Textauszug:
★ ★ ★

Ob Reichsbürger oder Klimakleber, Regierung oder Opposition, Links oder Rechts: Deutschmann, der 1985 erstmals im Mainzer Unterhaus auftrat, ist stets bestens informiert, die Analyse des Istzustands kommt messerscharf daher und hat Tiefgang. Seine Programme sind auch immer kleine Geschichtsstunden und er wird nicht müde einzufordern aus der Historie zu lernen. Brandt wollte mehr Demokratie wagen, Schröder mehr Volkswagen. Hinter der Sottise lauert bei Deutschmann immer die kluge Schlussforderung und er ortet die Schwachstelle der Demokratie punkgenau: das Volk selbst.

★ ★ ★

Vorgegebene Einträge:
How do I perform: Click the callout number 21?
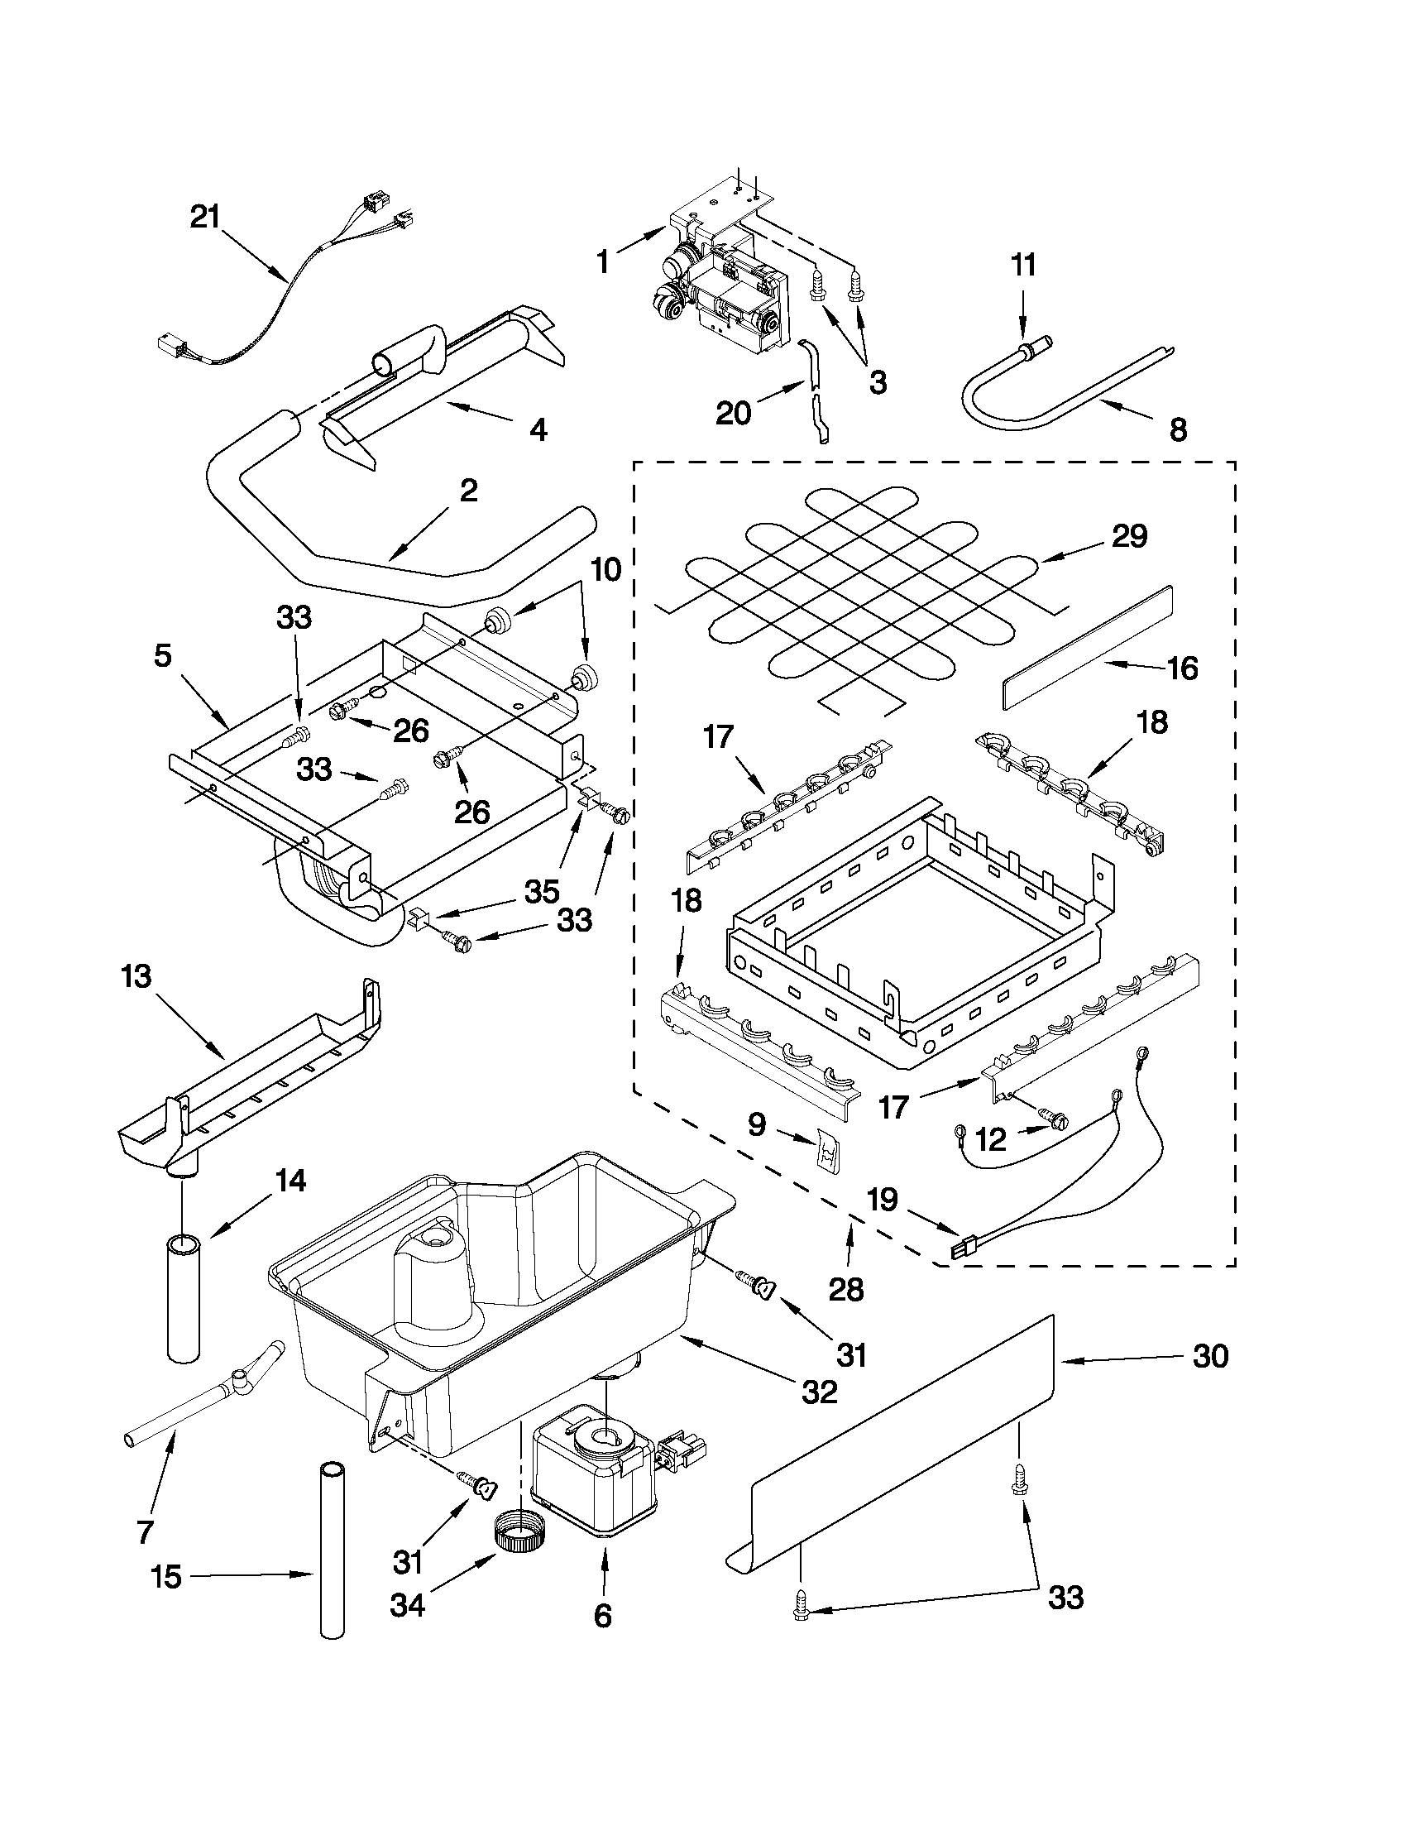click(x=204, y=217)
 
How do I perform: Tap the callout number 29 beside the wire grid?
click(x=1129, y=535)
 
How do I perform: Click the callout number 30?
click(x=1210, y=1356)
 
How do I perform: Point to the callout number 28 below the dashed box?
click(x=847, y=1289)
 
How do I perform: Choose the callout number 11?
click(x=1023, y=265)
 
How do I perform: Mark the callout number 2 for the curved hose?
click(x=468, y=491)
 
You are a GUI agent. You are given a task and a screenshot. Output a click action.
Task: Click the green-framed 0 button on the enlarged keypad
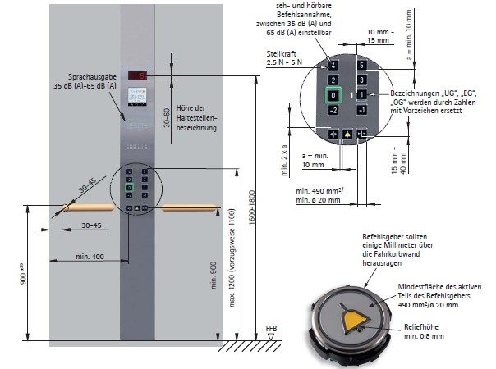click(x=333, y=95)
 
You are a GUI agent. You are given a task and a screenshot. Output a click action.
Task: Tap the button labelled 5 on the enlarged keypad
click(x=360, y=64)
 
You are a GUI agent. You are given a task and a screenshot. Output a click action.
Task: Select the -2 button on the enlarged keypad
click(x=333, y=111)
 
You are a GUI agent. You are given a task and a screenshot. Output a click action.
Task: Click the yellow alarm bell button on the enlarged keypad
click(x=348, y=133)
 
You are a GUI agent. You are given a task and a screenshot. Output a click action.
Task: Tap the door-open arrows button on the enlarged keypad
click(x=333, y=133)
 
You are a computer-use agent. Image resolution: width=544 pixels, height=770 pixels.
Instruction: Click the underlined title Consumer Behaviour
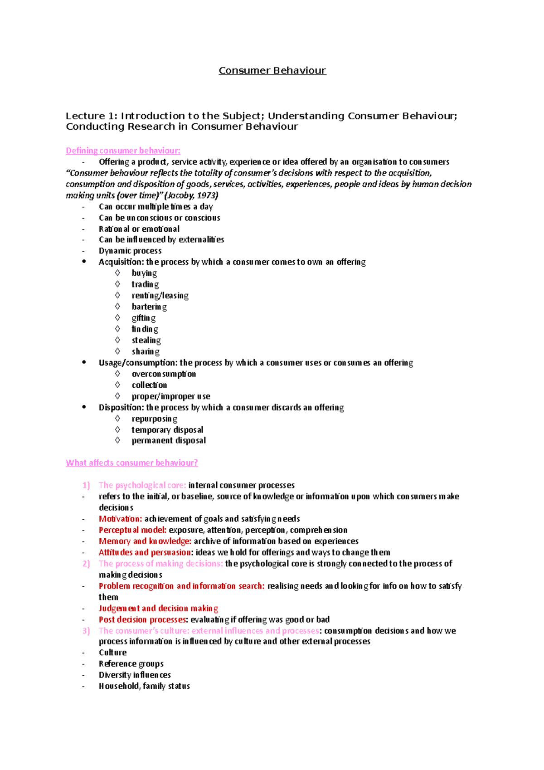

★ ★ ★

Aufgabe 1: Wann stand Deutschmann laut dem Textauszug über sein Kabarett zum ersten Mal im Mainzer Unterhaus auf der Bühne?
Aufgabe 2: Führe den Textauszug über Deutschmanns Kabarett nach dem letzten Satz mit ein paar eigenen Sätzen weiter.

Lösung 1: 1985

Lösung 2:
Wie schade, dass es den Hofnarren als Institution nicht mehr gebe, sinniert der Künstler. Der habe schließlich die wichtige Aufgabe gehabt, den Herrscher nicht nur zu unterhalten, sondern durch seinen Witz auch aufklärend zu beraten. Vielleicht sollten die Regierenden einfach öfters ins Kabarett gehen – vorzugsweise zu Gedankenvirtuosen wie Matthias Deutschmann. Dank „Mephisto Consulting“ könnte man sich sicher den einen oder anderen Beratervertrag sparen.